Oleic Acid Makes Parkinson’s Worse
The researchers found that oleic acid led to the build-up of a protein called alpha-synuclein in neurons, promoting toxicity in both cellular and animal models of Parkinson’s.
Cells convert stearic acid to oleic acid by way of an enzyme called SCD when the body makes its own oleic acid. Inhibiting SCD lowered levels of oleic acid and thereby reduced alpha-synuclein, protecting the neurons from harm.
Since these studies refer to oleic acid made in the cells themselves – NOT derived from the diet — they may have little or nothing to do with what we consume. But nobody knows for sure.10
As scientists from China point out, “The brain contains thousands of lipid species, but the complex lipid compositional diversity and the function of each of lipid species are currently poorly understood.”11
Since this is the case, and the body makes it as required, I’m going to venture a cautious opinion: eating additional oleic acid is not a brain health priority. We get a plentiful supply in our diets in any case. Apart from olive oil, other good sources are milk, eggs, cheese, red meat, poultry, avocado, nuts and seeds.
Significant amounts are also found in cooking oils, which means many junk foods such as fries and potato chips also supply oleic acid.

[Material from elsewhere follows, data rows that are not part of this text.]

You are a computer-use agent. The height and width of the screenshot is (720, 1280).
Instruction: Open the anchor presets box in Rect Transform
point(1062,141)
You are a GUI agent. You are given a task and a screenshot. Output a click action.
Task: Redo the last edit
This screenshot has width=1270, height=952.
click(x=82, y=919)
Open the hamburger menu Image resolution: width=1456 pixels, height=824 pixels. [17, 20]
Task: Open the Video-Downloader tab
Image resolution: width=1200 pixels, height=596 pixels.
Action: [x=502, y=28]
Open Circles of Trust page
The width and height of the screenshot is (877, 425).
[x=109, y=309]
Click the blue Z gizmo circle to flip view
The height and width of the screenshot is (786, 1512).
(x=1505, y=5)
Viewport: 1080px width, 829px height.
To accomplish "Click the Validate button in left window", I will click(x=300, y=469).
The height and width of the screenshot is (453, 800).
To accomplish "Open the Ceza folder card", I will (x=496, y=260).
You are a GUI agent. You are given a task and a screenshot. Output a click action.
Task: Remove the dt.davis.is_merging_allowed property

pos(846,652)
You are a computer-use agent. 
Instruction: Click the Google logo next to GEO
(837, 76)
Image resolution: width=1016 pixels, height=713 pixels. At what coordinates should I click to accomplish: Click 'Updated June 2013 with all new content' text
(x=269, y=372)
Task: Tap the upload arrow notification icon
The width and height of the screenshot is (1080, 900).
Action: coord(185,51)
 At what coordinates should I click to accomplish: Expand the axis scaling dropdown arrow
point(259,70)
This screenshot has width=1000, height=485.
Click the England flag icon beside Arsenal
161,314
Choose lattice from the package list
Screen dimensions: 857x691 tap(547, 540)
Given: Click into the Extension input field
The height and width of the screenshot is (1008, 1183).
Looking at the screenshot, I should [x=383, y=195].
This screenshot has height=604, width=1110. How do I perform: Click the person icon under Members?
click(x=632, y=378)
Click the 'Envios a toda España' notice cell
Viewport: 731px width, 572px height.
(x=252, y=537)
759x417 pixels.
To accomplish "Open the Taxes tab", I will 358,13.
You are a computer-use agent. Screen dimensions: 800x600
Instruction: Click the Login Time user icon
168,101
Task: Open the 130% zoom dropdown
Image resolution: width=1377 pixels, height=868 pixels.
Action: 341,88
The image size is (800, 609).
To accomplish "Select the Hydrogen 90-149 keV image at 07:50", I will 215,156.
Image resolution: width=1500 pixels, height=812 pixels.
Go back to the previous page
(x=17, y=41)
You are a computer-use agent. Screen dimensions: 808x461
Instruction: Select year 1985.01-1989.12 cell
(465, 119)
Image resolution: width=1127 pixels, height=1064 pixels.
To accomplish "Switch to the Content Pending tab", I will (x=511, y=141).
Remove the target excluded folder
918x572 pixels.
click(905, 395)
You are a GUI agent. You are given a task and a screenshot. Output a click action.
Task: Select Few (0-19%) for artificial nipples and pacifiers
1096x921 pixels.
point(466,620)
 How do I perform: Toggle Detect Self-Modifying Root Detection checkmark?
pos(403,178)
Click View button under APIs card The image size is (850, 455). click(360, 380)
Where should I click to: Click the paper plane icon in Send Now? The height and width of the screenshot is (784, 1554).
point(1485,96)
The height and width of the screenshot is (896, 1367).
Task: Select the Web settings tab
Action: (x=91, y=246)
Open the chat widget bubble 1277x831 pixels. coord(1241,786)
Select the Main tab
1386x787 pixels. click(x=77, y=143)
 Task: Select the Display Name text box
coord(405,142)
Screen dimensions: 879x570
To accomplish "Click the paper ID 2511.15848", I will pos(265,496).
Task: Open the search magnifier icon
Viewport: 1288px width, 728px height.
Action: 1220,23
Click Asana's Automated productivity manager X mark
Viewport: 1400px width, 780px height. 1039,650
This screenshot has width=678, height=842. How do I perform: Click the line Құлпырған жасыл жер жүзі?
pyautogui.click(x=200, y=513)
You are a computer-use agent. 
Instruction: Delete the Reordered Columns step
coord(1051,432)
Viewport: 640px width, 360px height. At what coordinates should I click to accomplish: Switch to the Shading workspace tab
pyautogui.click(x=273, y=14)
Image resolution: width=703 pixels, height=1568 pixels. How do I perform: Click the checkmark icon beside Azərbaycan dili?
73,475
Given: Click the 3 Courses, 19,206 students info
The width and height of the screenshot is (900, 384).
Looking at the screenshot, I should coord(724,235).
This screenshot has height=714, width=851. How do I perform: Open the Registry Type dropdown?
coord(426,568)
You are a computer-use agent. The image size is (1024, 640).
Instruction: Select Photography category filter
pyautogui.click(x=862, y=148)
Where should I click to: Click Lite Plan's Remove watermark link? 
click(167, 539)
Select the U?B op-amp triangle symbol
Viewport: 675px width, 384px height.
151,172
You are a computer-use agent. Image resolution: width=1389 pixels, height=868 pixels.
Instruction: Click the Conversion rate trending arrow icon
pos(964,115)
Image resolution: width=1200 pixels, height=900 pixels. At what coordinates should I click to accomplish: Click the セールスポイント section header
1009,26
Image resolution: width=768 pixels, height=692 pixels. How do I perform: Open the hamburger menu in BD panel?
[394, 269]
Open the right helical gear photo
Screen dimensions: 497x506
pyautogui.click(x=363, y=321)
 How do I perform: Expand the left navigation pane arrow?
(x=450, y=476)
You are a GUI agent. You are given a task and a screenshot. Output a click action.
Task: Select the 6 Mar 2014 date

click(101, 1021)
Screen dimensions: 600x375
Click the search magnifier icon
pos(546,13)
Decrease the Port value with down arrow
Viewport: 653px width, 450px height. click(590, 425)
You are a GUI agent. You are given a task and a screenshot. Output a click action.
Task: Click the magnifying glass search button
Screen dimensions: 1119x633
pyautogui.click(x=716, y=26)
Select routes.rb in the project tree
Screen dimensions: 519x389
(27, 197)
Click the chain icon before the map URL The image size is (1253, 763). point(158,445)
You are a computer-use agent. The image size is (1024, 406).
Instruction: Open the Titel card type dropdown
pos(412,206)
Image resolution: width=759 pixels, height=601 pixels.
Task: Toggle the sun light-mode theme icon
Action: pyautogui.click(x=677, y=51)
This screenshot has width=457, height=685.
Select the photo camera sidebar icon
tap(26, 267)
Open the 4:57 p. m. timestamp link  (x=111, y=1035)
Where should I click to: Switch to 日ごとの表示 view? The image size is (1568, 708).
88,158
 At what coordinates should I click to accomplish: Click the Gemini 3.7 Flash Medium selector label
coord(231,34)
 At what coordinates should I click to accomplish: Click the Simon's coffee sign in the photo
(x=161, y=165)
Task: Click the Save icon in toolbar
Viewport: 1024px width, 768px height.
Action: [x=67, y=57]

And last but not least, I want to say that olive oil is a very healthy food in spite of the mixed findings on oleic acid. Because the body makes its own AND gets abundant amounts from other sources, the presence of oleic acid in olive oil is probably a sideshow. Tons of evidence – including some of the studies above – clearly point to major health benefits from a diet rich in olive oil.